Neither is the rule of additivity for credences unHumean, even though it connects credences necessarily with other credences. By way of professing innocence, we could say roughly this: the credences of point-propositions, at any rate, are not necessarily connected. Any point-credences can go with any pattern of other point-credences. As for other propositions, their credences are mere patterns--namely, sums--of point-credences; and the necessary connection between a pattern and its elements is surely not a necessary connection between distinct existences.
(This is still not quite right. We chose to scale the credences in such a way that all the point-credences sum to 1. Likewise values are somehow scaled, though I had no need to say how. Either we must tolerate the necessities that arise from arbitrary choices of scale, or we must represent credences and values in a way that somehow abstracts from arbitrary choices of scaling. This need not concern us further.
Thus Humeanism takes point-values and point-credences to be "loose and separate", unconstrained by necessary connections. If there are universally shared desires, that is a contingent matter. If there are universal correlations between certain beliefs and desires, that too is a contingent matter. Someone might have no desire at all for joy, knowledge, or love. Someone might believe just what you and I believe, and still have no desire at all for joy, knowledge, or love. Indeed, someone might believe just what G. E. Moore believed about the simple, non-natural properties of these things and still have no desire for them.
2. How Humeanism might be false
You might fear that anti-humean moral science would have to rest on anti-humean metaphysics of modality. The necessity whereby we cannot lack certain desires, or whereby our desires cannot fail to be suitably aligned with our beliefs, would then be necessity de re. It would be like the necessity that theorists of "strong laws" discern in the laws of nature, or in the alignment between the laws of nature and certain remarkable relations of universals.(2)
But there is an alternative. The necessity that supposedly governs desire might be a merely verbal, or conceptual, necessity. So those of us who follow Hume unswervingly in rejecting de re necessary connections in nature--"strong laws" or whatnot--still can afford to be open-minded about anti-Humean moral science.
It is a familiar idea that theoretical terms introduced in scientific theories denote the occupants of roles set forth in the term-introducing theory. Mass is that which occupies--perfectly, or near enough--the mass-role set forth in classical mechanics. Phlogiston would have been that which occupied the phlogiston-role set forth in obsolete chemistry. Now that we think there is nothing that does what phlogiston was said to do, or even comes close, we conclude that there is no such thing as phlogiston.
It is also a familiar idea that tacitly known folk theories may introduce terms in much the same way that scientific theories do; and, in particular, that our ordinary mental vocabulary consists of the theoretical terms of commonsensical "folk psychology".(3) Belief and desire, among others, are the states that occupy certain folk-psychological roles. And again, when it comes to occupying a role and thereby deserving a name, near enough is good enough. Folk psychology needn't be flawless!
● ● ●
* _Instruction_
Decide whether each statement agrees with the passage on Humeanism and desire, answering yes or no and quoting the words from the passage that settle it.
1. Humeanism holds that point-values and point-credences are free of necessary connections.
2. Universally shared desires, if they exist, would be a necessary matter.
3. Something occupies the phlogiston-role set forth in obsolete chemistry.
The records after this have no connection to the passage on Humeanism and desire.
● ● ●
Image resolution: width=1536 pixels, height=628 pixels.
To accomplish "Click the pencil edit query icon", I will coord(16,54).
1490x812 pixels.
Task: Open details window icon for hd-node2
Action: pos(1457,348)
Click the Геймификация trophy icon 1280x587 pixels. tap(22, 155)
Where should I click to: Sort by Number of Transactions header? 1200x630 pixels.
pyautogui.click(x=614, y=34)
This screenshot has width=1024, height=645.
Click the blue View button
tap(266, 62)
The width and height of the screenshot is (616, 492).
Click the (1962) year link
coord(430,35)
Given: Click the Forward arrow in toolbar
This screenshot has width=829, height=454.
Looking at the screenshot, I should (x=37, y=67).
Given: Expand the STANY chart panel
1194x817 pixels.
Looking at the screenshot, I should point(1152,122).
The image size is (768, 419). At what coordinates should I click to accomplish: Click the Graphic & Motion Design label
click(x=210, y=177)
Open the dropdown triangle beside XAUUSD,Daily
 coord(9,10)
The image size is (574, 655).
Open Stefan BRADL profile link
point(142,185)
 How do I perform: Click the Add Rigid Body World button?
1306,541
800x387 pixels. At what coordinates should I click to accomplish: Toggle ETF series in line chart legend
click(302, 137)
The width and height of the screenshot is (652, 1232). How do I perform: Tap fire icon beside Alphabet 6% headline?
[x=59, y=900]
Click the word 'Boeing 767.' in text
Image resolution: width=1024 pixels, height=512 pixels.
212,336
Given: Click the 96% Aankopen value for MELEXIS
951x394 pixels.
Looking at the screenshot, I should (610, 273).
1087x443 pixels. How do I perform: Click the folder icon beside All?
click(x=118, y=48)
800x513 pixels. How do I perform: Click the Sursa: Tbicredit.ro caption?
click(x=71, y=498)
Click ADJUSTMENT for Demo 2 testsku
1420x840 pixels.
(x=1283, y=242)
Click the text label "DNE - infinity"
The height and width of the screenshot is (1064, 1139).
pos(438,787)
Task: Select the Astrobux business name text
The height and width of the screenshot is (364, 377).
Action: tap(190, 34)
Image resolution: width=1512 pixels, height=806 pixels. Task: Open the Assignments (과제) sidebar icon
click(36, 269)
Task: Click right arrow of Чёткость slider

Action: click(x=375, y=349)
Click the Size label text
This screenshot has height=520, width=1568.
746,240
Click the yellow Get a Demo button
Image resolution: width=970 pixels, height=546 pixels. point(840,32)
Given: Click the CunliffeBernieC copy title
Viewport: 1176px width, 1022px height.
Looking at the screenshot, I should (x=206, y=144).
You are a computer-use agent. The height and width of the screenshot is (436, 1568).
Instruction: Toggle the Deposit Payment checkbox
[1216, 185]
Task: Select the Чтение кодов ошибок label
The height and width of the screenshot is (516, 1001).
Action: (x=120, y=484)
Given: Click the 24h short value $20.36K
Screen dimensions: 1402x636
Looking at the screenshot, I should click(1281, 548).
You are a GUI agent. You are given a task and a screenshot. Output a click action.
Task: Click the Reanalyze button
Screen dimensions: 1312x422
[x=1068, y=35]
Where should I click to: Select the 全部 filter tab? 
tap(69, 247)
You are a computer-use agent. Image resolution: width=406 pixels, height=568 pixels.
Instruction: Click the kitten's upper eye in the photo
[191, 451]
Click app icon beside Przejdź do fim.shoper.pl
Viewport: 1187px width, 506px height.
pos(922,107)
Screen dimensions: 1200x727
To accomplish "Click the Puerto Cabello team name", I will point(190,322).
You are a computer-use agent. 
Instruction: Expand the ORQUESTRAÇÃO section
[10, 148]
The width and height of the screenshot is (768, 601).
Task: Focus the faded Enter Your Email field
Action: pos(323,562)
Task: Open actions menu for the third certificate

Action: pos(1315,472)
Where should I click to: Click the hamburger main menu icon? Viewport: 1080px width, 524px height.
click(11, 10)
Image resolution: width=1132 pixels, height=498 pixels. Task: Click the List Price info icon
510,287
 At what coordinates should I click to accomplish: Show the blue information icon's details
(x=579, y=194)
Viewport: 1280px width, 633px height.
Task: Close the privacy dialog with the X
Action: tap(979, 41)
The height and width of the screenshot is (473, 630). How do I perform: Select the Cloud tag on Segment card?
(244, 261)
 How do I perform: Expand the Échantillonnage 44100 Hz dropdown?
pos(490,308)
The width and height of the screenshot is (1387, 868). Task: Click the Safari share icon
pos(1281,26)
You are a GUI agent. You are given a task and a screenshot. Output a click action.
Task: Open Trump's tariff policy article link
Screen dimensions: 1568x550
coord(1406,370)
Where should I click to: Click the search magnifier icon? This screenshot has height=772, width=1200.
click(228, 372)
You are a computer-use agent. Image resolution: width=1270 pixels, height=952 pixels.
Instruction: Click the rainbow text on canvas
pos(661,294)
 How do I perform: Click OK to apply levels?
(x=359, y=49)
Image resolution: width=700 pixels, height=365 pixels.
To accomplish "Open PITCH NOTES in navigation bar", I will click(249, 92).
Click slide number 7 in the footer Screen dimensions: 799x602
● ● ●
* _Exercise answer_
1. Yes: "Thus Humeanism takes point-values and point-credences to be "loose and separate", unconstrained by necessary connections."
2. No: "If there are universally shared desires, that is a contingent matter."
3. No: "Now that we think there is nothing that does what phlogiston was said to do, or even comes close, we conclude that there is no such thing as phlogiston."